Mitch McConnell's disturbing chuckle
McConnell also said publicly this week he knows the GOP proposal is likely to be blocked by Democrats. It would mark the second time Senate Democrats block a GOP stimulus effort, as they’ve repeatedly rejected standalone or piecemeal efforts in place of a comprehensive deal. Once that happens, he will move onto his central priority: the confirmation to the Supreme Court of Judge Amy Coney Barrett.

That gets to another key element, people involved point out: the clock. With less than three weeks to Election Day and a sizeable deal still far from in hand, even if Mnuchin and Pelosi were to reach an agreement in principle, the actual process of drafting it, socializing it with members, whipping votes then putting it on the floors of the respective chambers is time consuming. It’s something Mnuchin has acknowledged.

“We’ve struck midnight on the idea of any law being signed before the election,” one aide working on the proposal told CNN.

But McConnell’s public statements the last two weeks are something to keep top of mind whenever a deal is reached — if one is reached at all. There remains, and with good reason based on the last three-plus years, an assumption that Trump can just snap his fingers and get Republicans into line. He said as much when asked about the stimulus talks during his Thursday town hall on NBC. His top advisers appear to agree.

“The President wants a deal, Secretary Mnuchin is negotiating a deal, if Speaker Pelosi wanted a deal, I think we could roundup enough Senate Republicans to get a deal,” Larry Kudlow, a top White House economic official, said Friday on Fox Business.

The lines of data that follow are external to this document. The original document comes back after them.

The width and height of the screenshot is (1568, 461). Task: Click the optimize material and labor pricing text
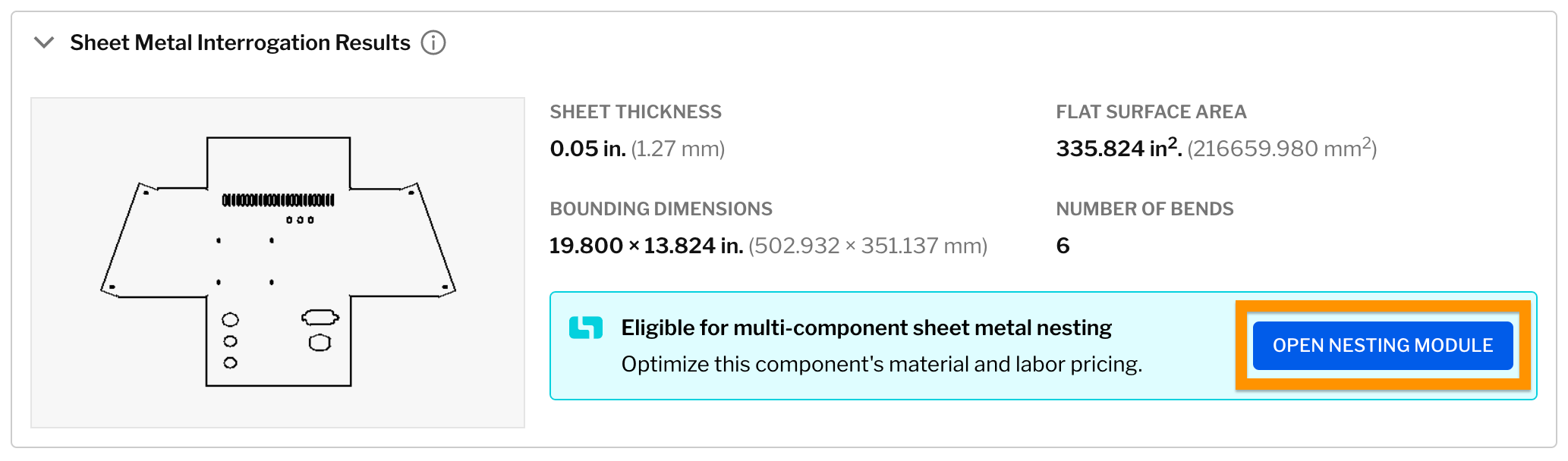pos(883,364)

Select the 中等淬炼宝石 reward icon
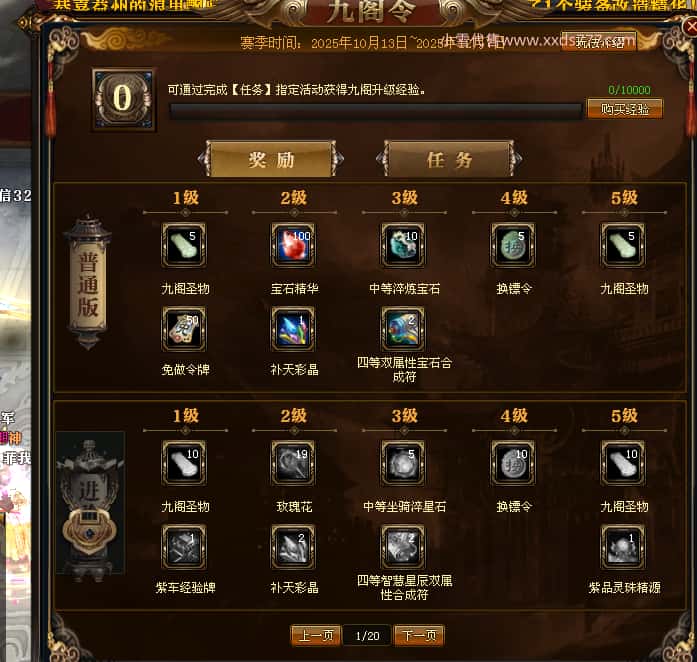point(403,245)
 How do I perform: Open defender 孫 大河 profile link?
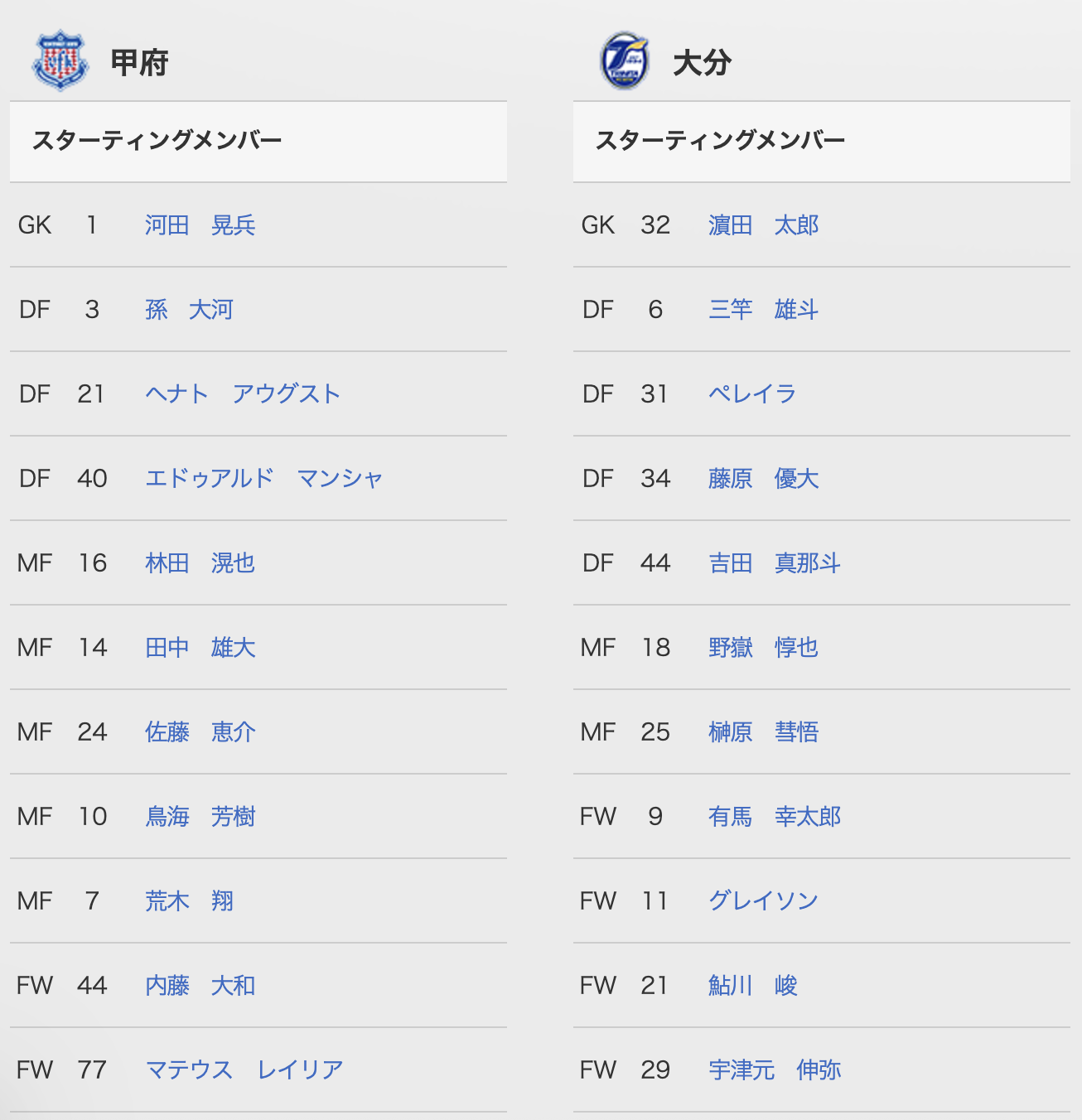coord(189,310)
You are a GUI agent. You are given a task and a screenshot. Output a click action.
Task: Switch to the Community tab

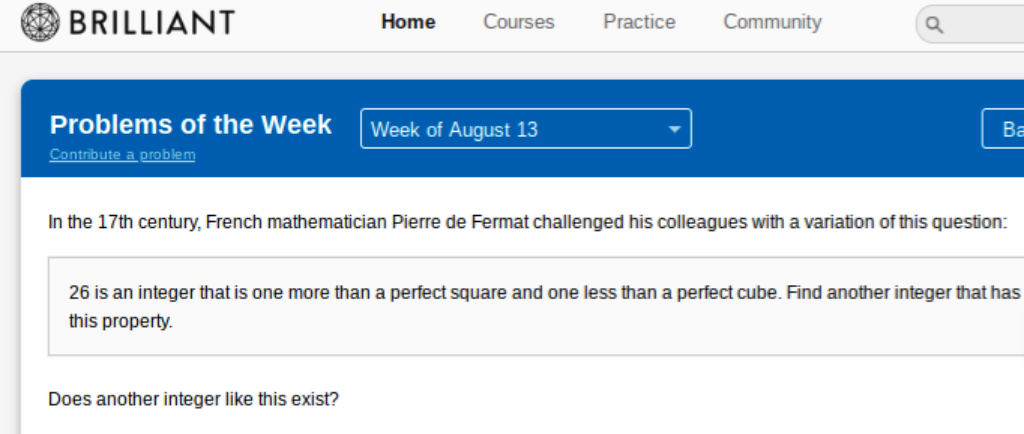[x=772, y=22]
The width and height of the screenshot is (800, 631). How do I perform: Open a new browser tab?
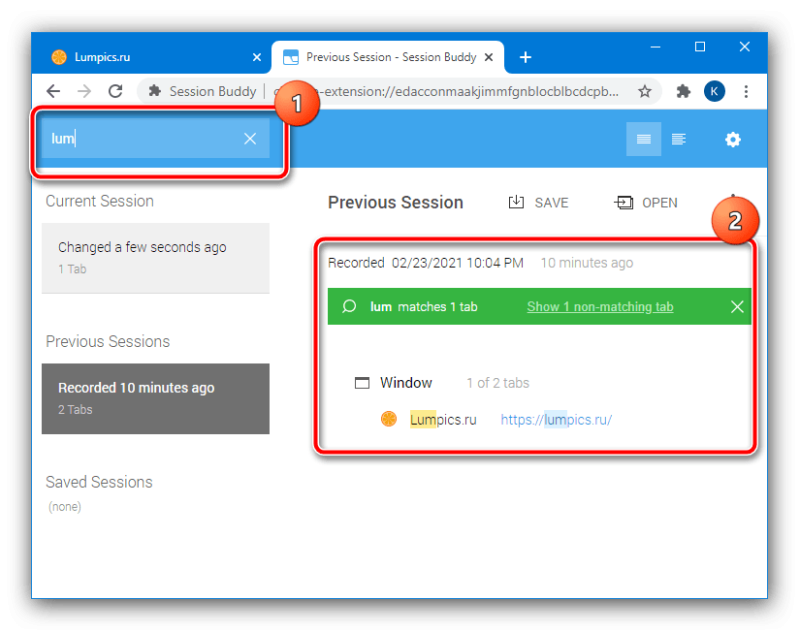[x=526, y=57]
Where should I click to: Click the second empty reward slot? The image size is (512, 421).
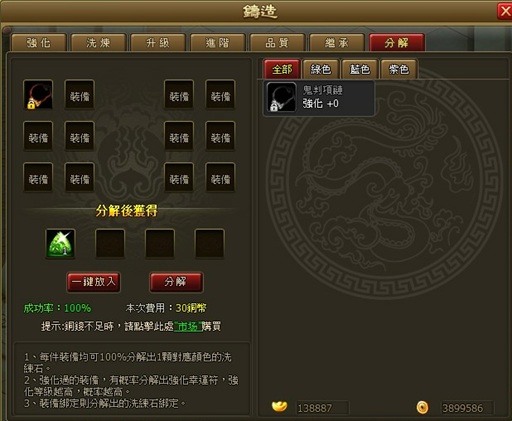pyautogui.click(x=110, y=243)
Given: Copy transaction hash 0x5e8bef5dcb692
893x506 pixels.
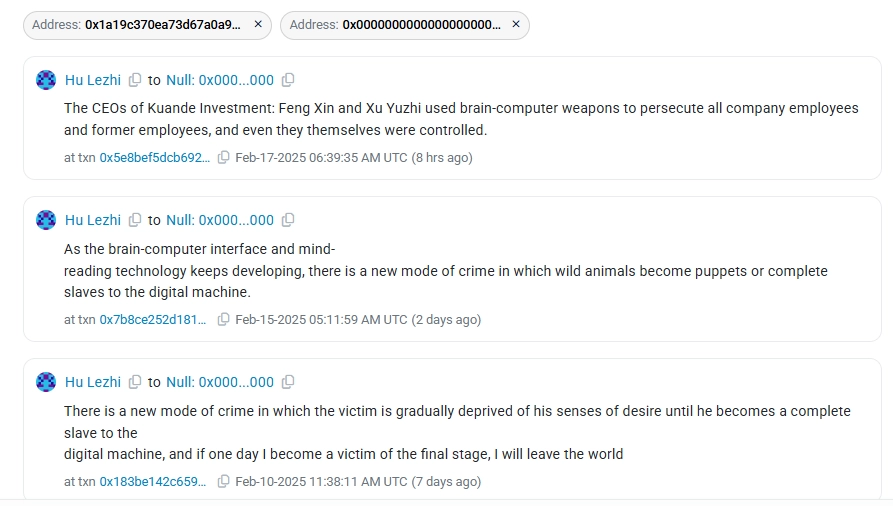Looking at the screenshot, I should (223, 158).
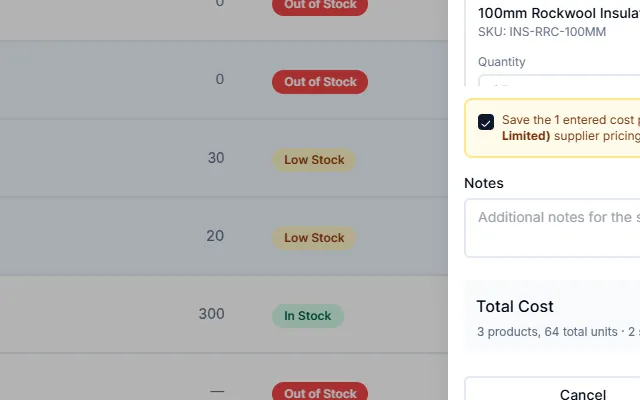Click the Quantity label
The image size is (640, 400).
(x=502, y=62)
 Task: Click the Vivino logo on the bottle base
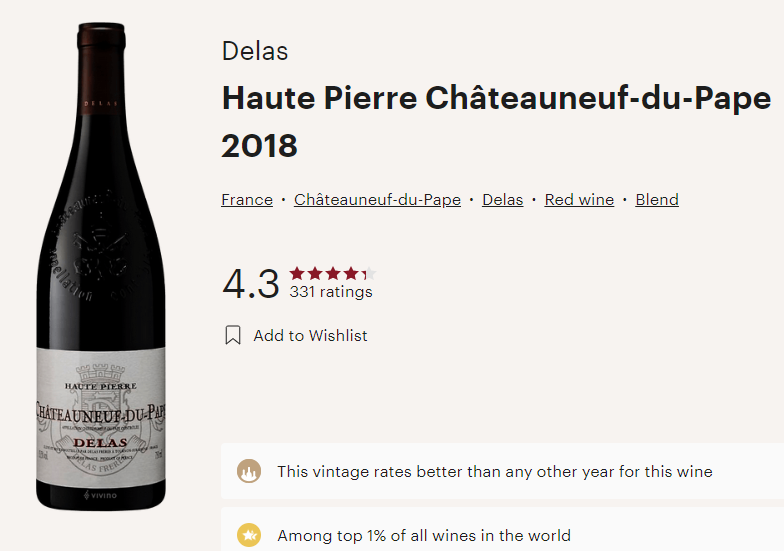[100, 495]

Mnuchin, in a call Thursday afternoon, told Pelosi that if a deal is eventually reached, Trump would “weigh in” with McConnell in order to get him to change his mind.

But the context here is key: this isn’t just McConnell. It’s the vast majority of the Senate Republican conference that opposes where Mnuchin has taken talks. Mnuchin knows it first-hand. He was on the receiving end of a near-unified barrage of criticism about the direction of the talks on a conference call with Senate Republicans last weekend. McConnell set that call up.

And McConnell’s public position laid out several times this week reflects his conference. That position is unlikely to shift so long as his members remain in their current place.

As one GOP senator said with a laugh Thursday night when asked about Mnuchin’s comments to Pelosi regarding Trump pressing McConnell to put a bill on the floor if a deal is reached: “Good luck with that.”